Chapter 4. The Cornucopia of the Commons

Dan Bricklin, Cocreator of Visicalc

Let’s get to the bottom of the Napster phenomenon—why is this music trading service so popular? One could say, trivially, that Napster is successful because you can find what you want (a particular song) and get it easily. It’s also pretty obvious that songs are easy to find because so many of them are available through Napster. If Napster let me get only a few popular songs, once I downloaded those I’d lose interest fast.

But what’s the root cause? Why are so many songs available? Hint: It has nothing to do with peer-to-peer. Peer-to-peer is plumbing, and most people don’t care about plumbing. While the “look into other people’s computers and copy directly” method has some psychological benefit to people who understand what’s going on (as indicated by thinkers such as Tom Matrullo and Dave Winer), I think the peer-to-peer aspects actually get in the way of Napster.
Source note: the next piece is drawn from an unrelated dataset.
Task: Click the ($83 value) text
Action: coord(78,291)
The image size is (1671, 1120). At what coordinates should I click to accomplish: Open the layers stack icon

Let’s be blunt: Napster would operate much better if, when you logged in, it uploaded all the songs from your disk that weren’t already in the Napster database. If the songs were copied to a master server, rather than just the names of the songs and who was currently logged in, the same songs would be available for download provided by the same people, but at all times (not just when the “owner” happened to be connected to the Internet), and probably through more reliable and higher-speed connections to the Internet. (Akamai provides the kind of redundancy and efficiency that Napster currently relies on its worldwide network of users to provide.) Napster could at least maintain the list of who has what songs better than they do now.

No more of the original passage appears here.